Taking the orthogonal complement of one subspace with respect to another gives you the general case of normals to a curved manifold embedded in another curved manifold. For example, if you have a curve embedded in a curved surface (like a sphere) that is itself embedded in $\mathbb{R}^n$, and you want the normals to the curve in the surface (e.g. as normals to the boundary of a piece cut out of the surface), you find tangent spaces of the curve and the surface at each point of the curve, and find the orthogonal complement of one with respect to the other.

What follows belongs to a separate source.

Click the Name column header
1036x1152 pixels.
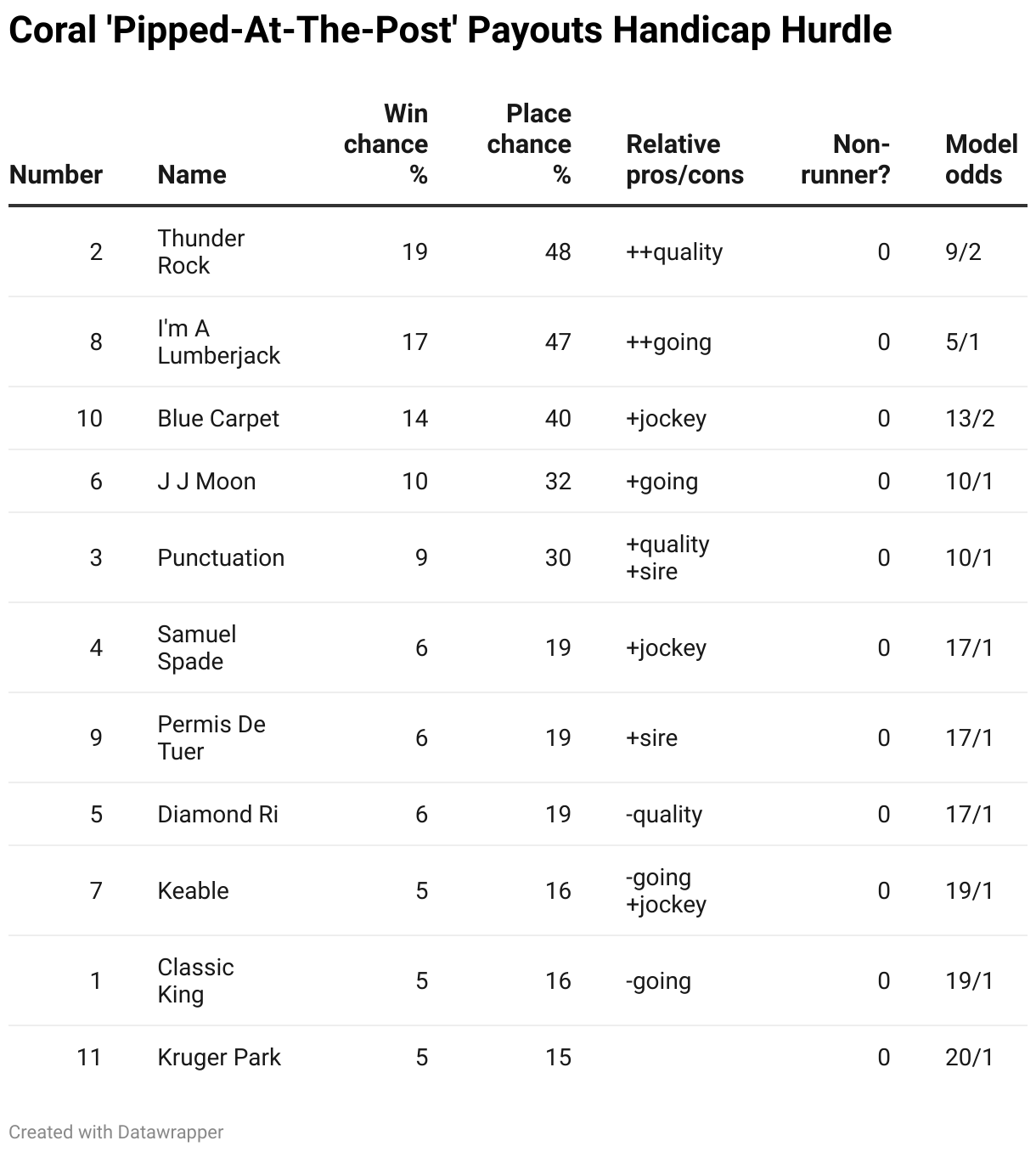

If you just want to compute it numerically, then Gaussian elimination can in theory be used, but in practice if you've got floating point numbers you're better off using a linear algebra maths library.
If you want to do it algebraically, then there's a formalism using Clifford algebra to represent a tangent space as the (unit) wedge product of its basis vectors. (The wedge product is closely related to the vector product, but can be generalied to more than three dimensions.) For example, $T_X=x_1\wedge x_2\wedge \ldots\wedge x_{k-1}$ embedded in $T_Y=y_1\wedge y_2\wedge \ldots\wedge y_k$ are related by $T_xn=T_y$, $n$ being a unit normal vector, so $n=T^{-1}_XT_Y$. Hestenes has used this approach (his version of Real Clifford Algebra being called 'Geometric Algebra') to produce a unification and further generalisation of the many variations on the Generalised Stokes Theorem and the Cauchy Integral formula to higher dimensions. McDonald fills in some of the gaps. I'm not sure if it will be of much use to you - Hestenes' version of Clifford Algebra is more popular with physicists than mathematicians, and it takes a while to figure out the new terminology and notation. If you're trying to generalise surface integral theorems to higher dimensions, I thought it might be interesting to see what others have done along those lines.